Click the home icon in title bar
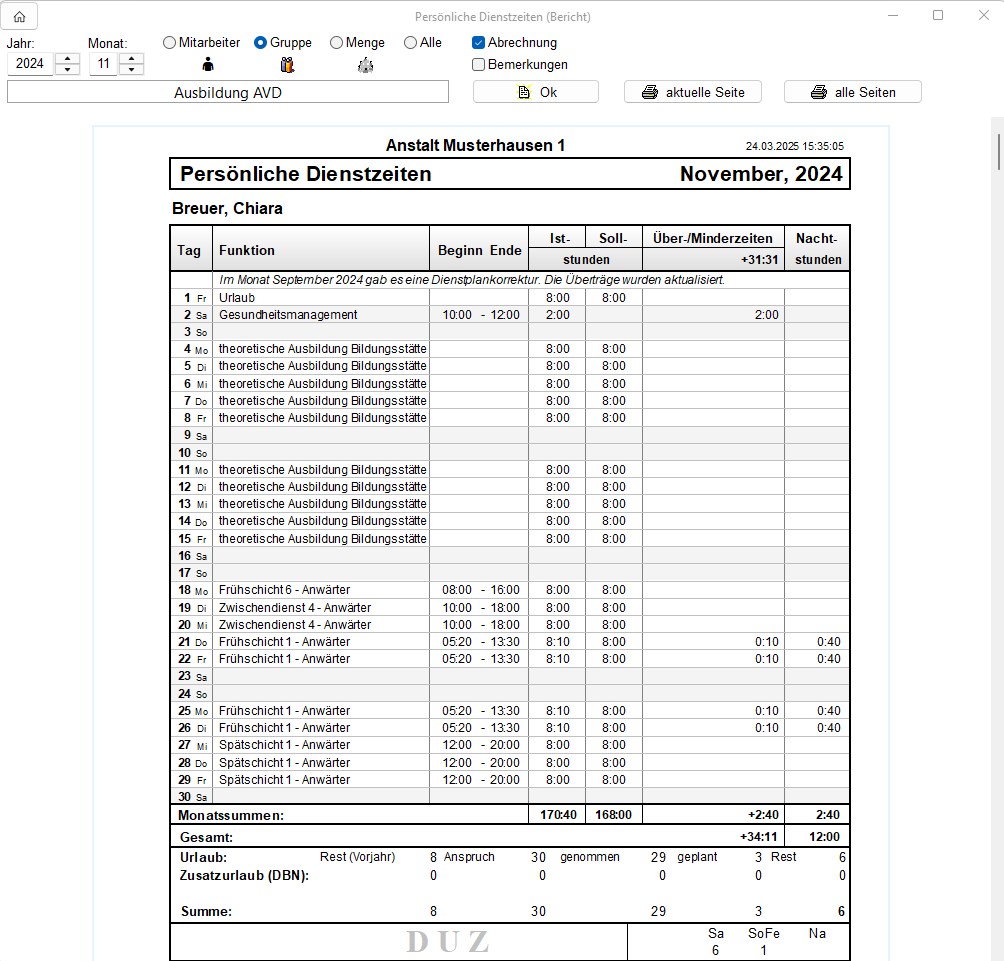Screen dimensions: 1004x961 [x=19, y=16]
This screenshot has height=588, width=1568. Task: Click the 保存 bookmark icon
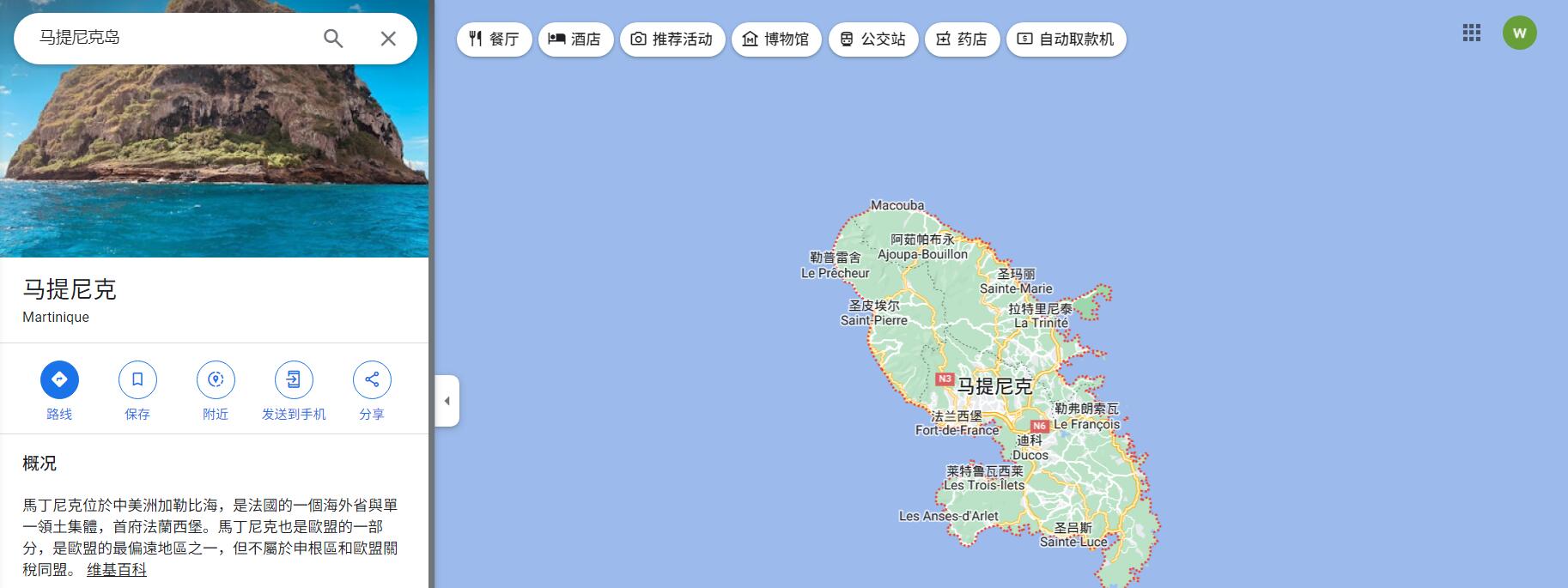(x=137, y=379)
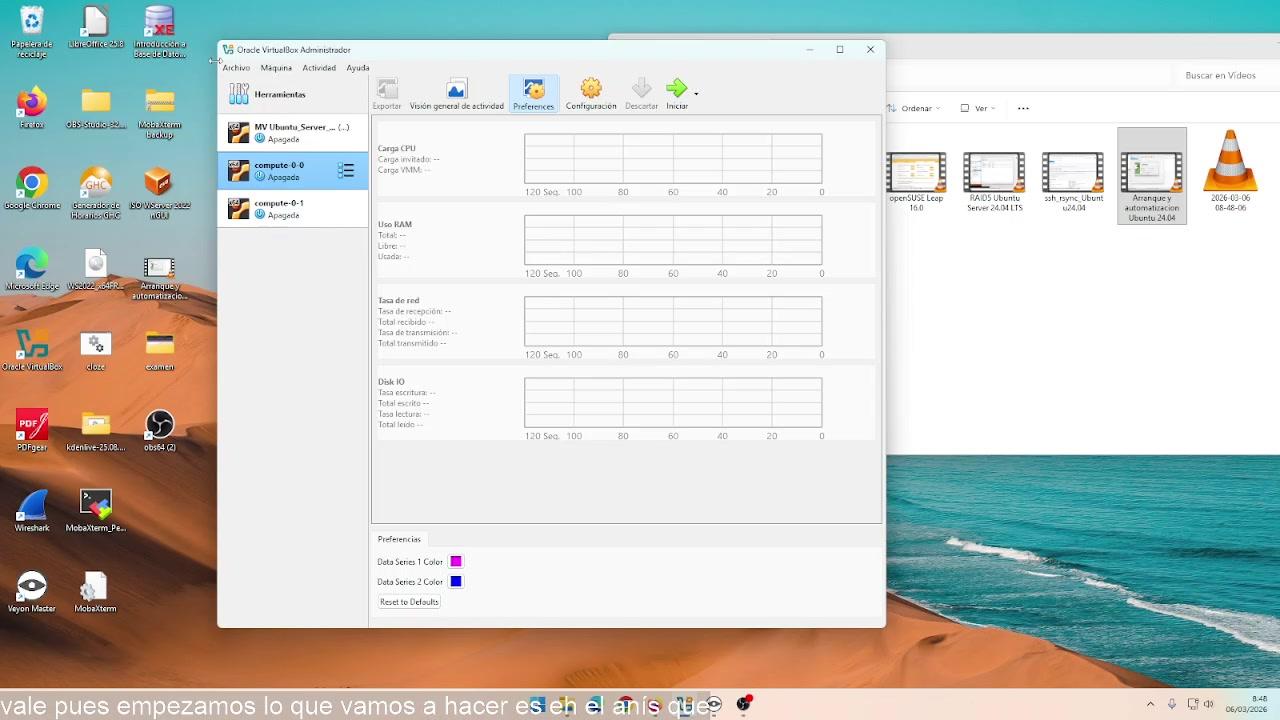Click the three-dots more options button
This screenshot has height=720, width=1280.
(1023, 108)
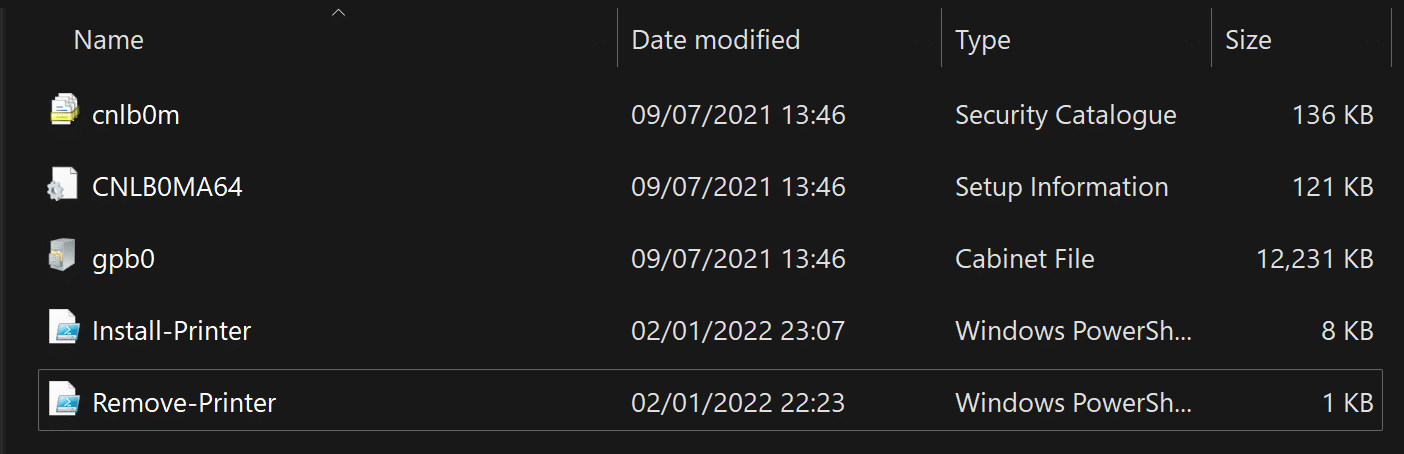
Task: Sort files by the Name column header
Action: pos(108,39)
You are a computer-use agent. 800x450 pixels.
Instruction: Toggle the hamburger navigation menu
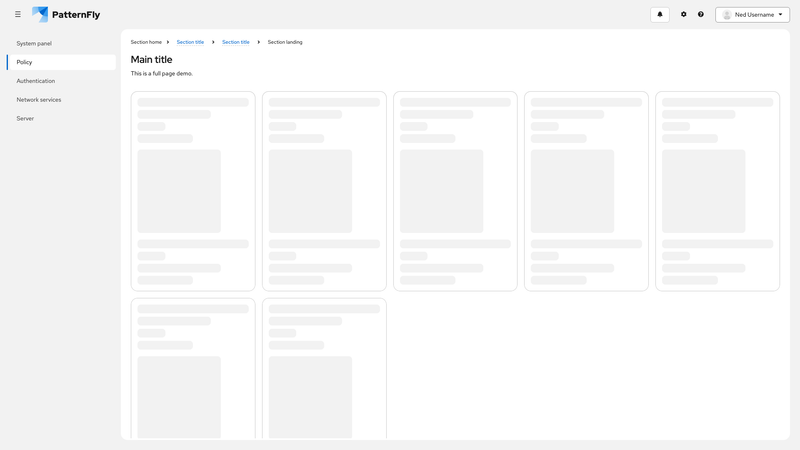tap(18, 15)
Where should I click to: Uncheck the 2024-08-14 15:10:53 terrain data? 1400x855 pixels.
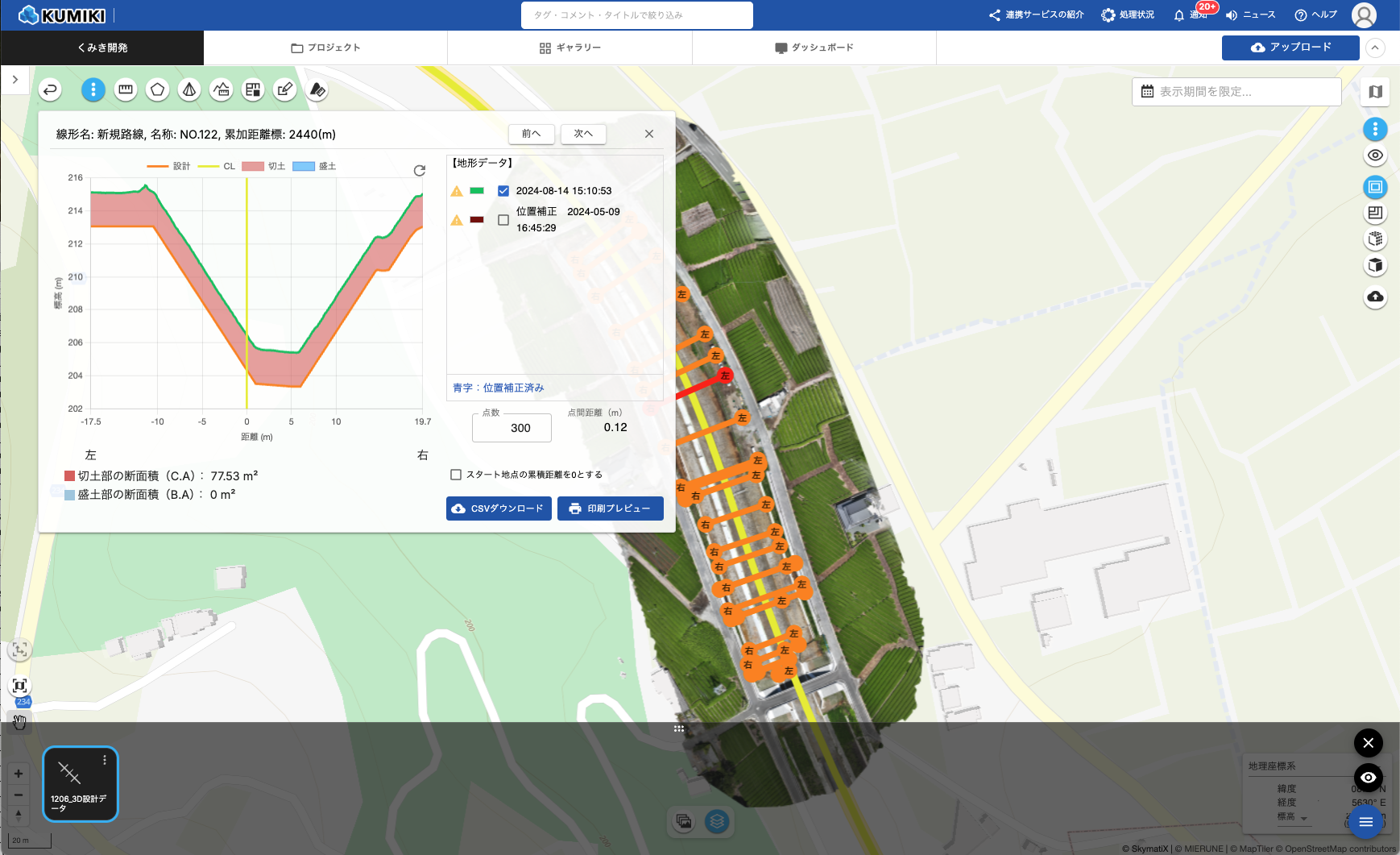[x=503, y=191]
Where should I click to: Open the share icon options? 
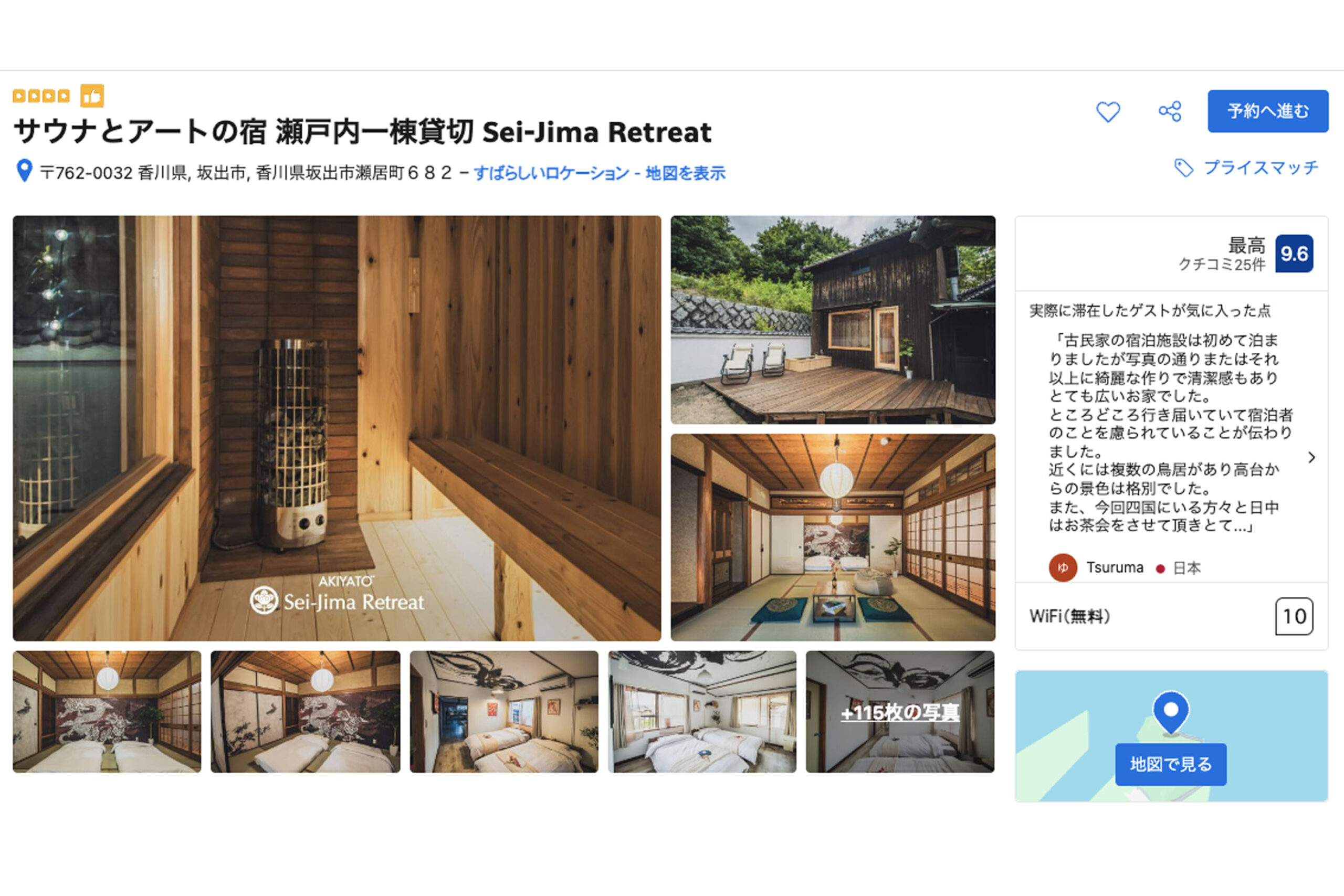[1170, 111]
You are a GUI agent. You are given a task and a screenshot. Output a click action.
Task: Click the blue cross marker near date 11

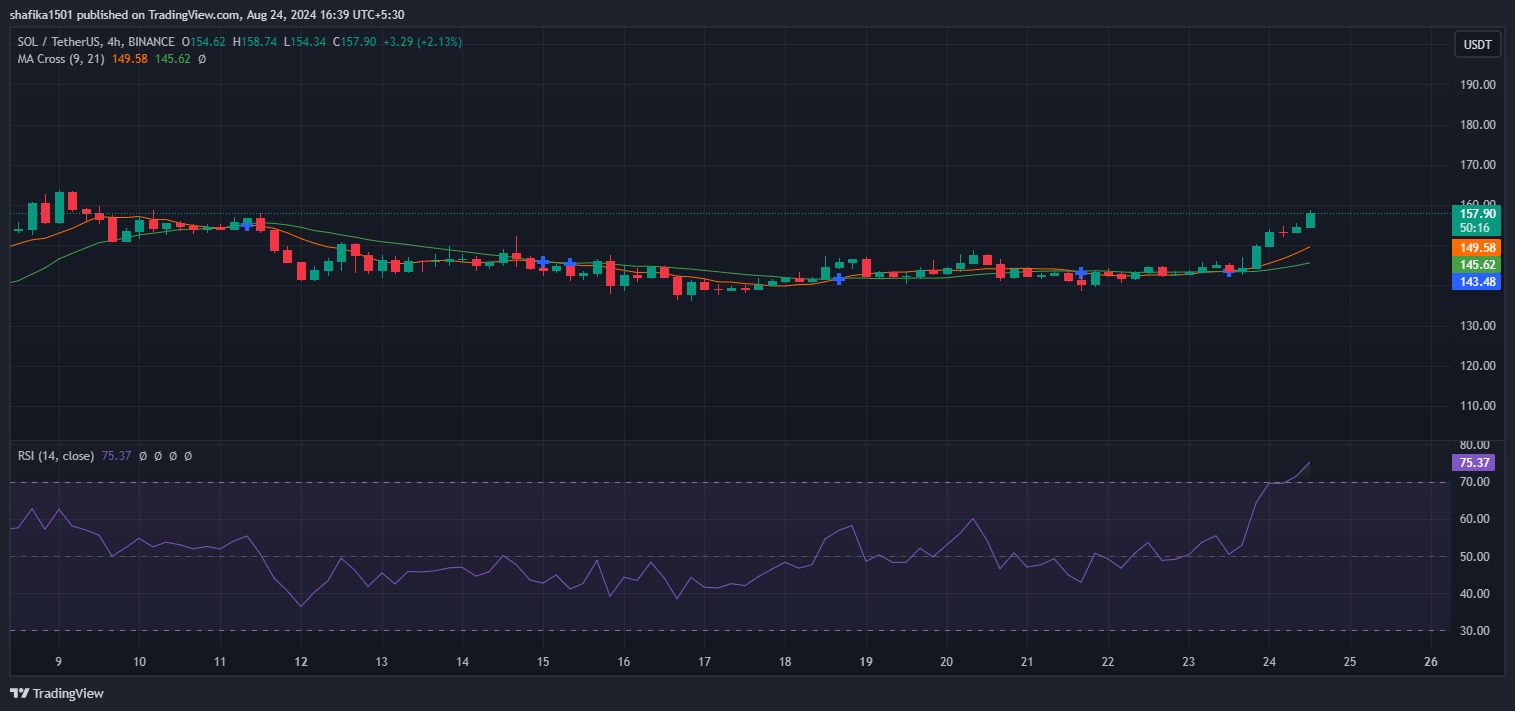coord(247,225)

• _Required work_: Starting at the line that contains "You are a computer-use agent. 800x450 pixels.", reproduce exactly and only the lines through the end of the entries above, with the pictures excluded.

• _Written response_:
You are a computer-use agent. 800x450 pixels.
Instruction: Toggle the hamburger navigation menu
tap(18, 15)
Where should I click to: Uncheck the 2024-08-14 15:10:53 terrain data? 1400x855 pixels.
[x=503, y=191]
Where should I click to: Open the share icon options? 
[1170, 111]
You are a GUI agent. You are given a task and a screenshot. Output a click action.
Task: Click the blue cross marker near date 11

coord(247,225)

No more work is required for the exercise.